Ndengelwa, Kenya—Sarah Naisambu was depressed. After experiencing two miscarriages, the young mother blamed herself for not seeking out antenatal care (ANC) services early in both pregnancies—thereby missing out on comprehensive health services and support tailored to meet the needs of expectant mothers, including prevention, diagnosis and treatment of malaria.
Living in Bungoma County, an area with high malaria transmission and poor pregnancy outcomes, Naisambu had sought out ANC during her first pregnancy. She attended ANC services early on and received all prescribed doses of antimalarial tablets, as well as information on the importance of using a bed net to prevent malaria in pregnancy. She delivered a healthy baby boy in May 2013.
Since then, however, she had lost two pregnancies. Both times, her friends dissuaded her from attending ANC, she said, and now she realizes that her friends gave her bad advice.
“I let my friends’ influence get the best of me and [I] ignored a nurse’s advice on early ANC attendance. And as I slipped deep into depression, I could not help but regret my mistakes,” Naisambu said.
MCSP’s Intervention
Hope came knocking on Naisambu’s door in the form of Joyce Njunukha, the Community Health Volunteer (CHV) in Ndengelwa village who visits 100 families every month to share messages on the prevention of malaria in pregnancy, importance of early and regular ANC visits, use of mosquito nets and taking antimalarial tablets.
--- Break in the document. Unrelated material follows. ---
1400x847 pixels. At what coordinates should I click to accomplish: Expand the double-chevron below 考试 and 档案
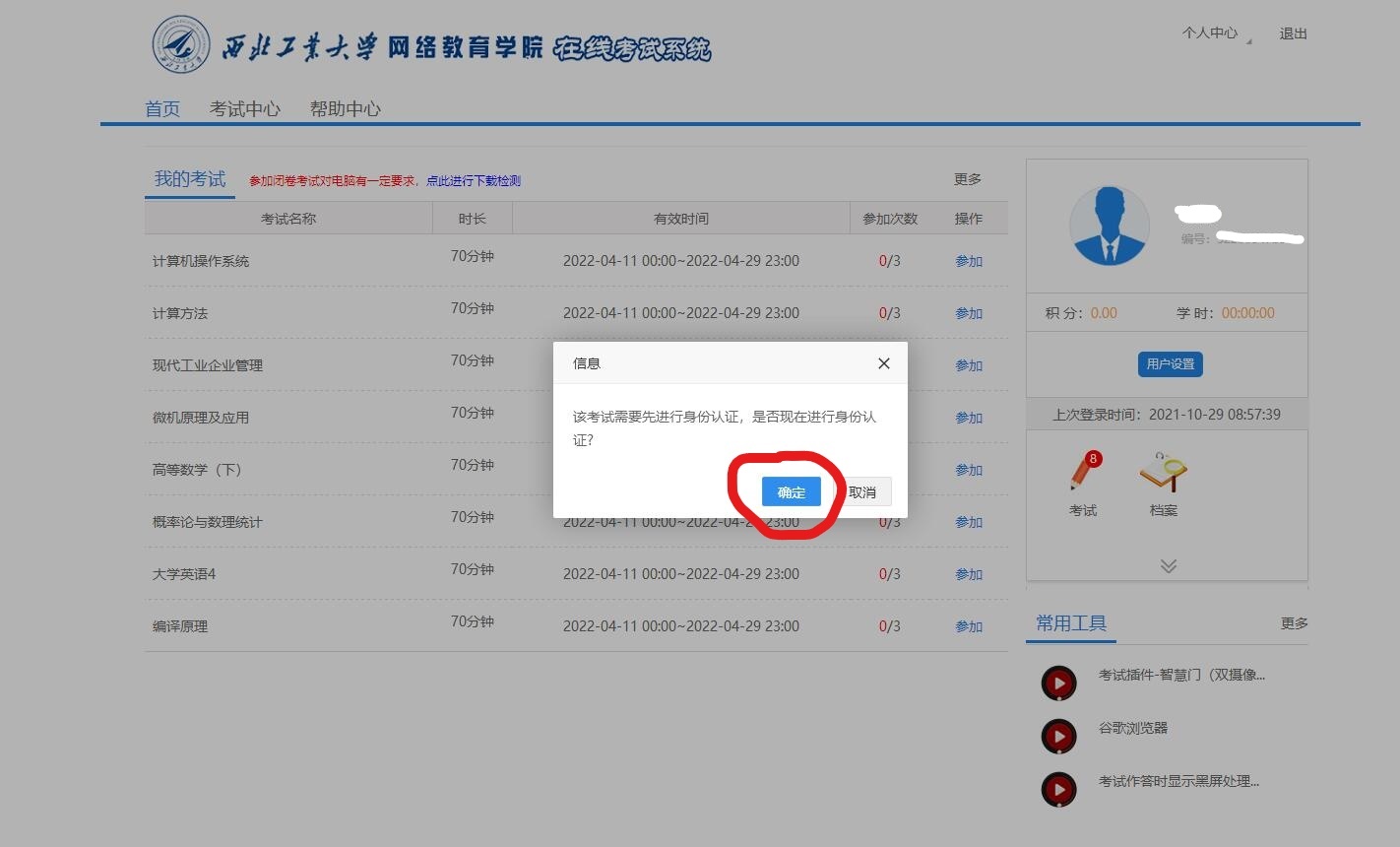click(x=1168, y=564)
Njunukha visited Naisambu’s home and initiated a discussion on safe pregnancy.
“After I learned about her woes, I began counseling her and discussing the importance of attending ANC regularly. Sarah and her husband were at a low point and they agreed to follow my guidance and seek ANC [when they became pregnant again],” said Njunukha.
Njunukha is among the 2,522 CHVs in Bungoma County who received intense training in safe pregnancy last year through the U.S. Agency for International Development’s flagship Maternal and Child Survival Program (MCSP), which is led by Jhpiego. In partnership with the government of Kenya, MCSP is working with members of the Bungoma Health Management Team to fight malaria in pregnancy by preparing these health volunteers to educate their communities on the importance of early and regular ANC visits, the effects of malaria in pregnancy and how to prevent this infection.
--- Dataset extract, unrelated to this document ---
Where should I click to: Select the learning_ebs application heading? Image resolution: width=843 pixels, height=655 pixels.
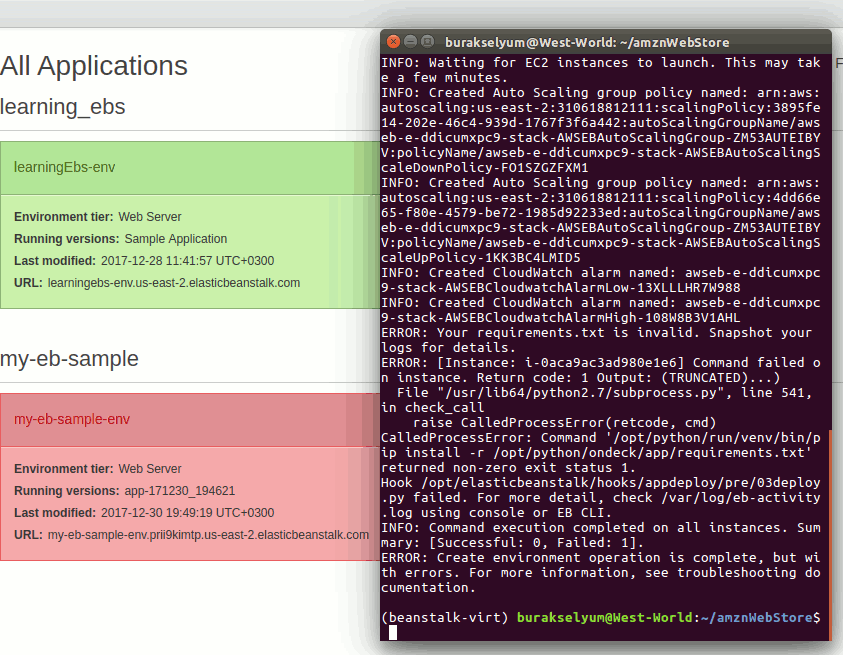[x=63, y=107]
In 2015, Naisambu conceived her fourth child and, following Njunukha’s advice, started attending ANC services at the end of her second month of pregnancy.
“During the pregnancy, I adhered to every advice I was given by Joyce. I took three doses of [antimalarial tablets] and also received tetanus vaccine and blood builder [iron and folic acid supplements],” says the 20-year-old mother.
In January of this year, Naisambu gave birth to a healthy baby girl, Tabitha.
Dr. Augustine Ngindu, MCSP’s Technical Advisor in Nairobi, said it’s critical that women are identified and counseled early in their pregnancies to start attending ANC services to prevent disease and death.
“Malaria in pregnancy causes anemia to the mother, and low birth weight or stillbirth. Our aim is to avert all these effects by ensuring our mothers receive antimalarial tablets starting early in the second semester,” Ngindu said.
According to Alfred Nyongesa, Bungoma County Community Strategy Focal Person, CHVs have played a major role in delivering messages about the prevention of malaria in pregnancy and improved pregnancy outcomes.
“Malaria is the leading cause of illness and deaths in Bungoma County. MCSP has played a crucial role in ensuring we fight malaria effectively especially during pregnancy. From all these messages on various interventions, the community has learned how to take responsibility [for] their own health,” he said.
Bungoma County is among the first four out of 14 counties to use CHVs to actively mobilize pregnant women to attend ANC. MCSP will support the Ministry of Health in Kenya to roll out this strategy in the other counties soon.
While MCSP’s focus in Bungoma County is prevention, diagnosis and treatment of malaria in pregnancy—offered to women through a comprehensive package of ANC services—the global flagship program has a broader mission. MCSP has partnered with governments in 22 countries to improve health outcomes for families and support programming in: maternal, newborn and child health; immunization; family planning and reproductive health; nutrition; health systems strengthening; water, sanitation and hygiene; and malaria. Malaria interventions include integrated community case management and community involvement, addressing comprehensive malaria prevention and case management.
Through her participation in MCSP-supported ANC, Naisambu learned about the importance of skilled birth attendance, exclusive breastfeeding, continued breastfeeding of her baby girl and immunization. Following Tabitha’s birth, Naisambu and her husband attended family planning counseling, discussed healthy birth spacing and decided to adopt a long-term family planning method. They also committed to ensuring that Tabitha receives all childhood immunizations.
“I appreciate Joyce and the nurses who educated me on the importance of attending all ANC visits,” said Naisambu. “My family is overjoyed about our healthy baby.”
In turn, Naisambu is paying it forward by using her experience to help other expectant mothers: “I have taken up the task of advising my friends to ensure they attend all their ANC visits.”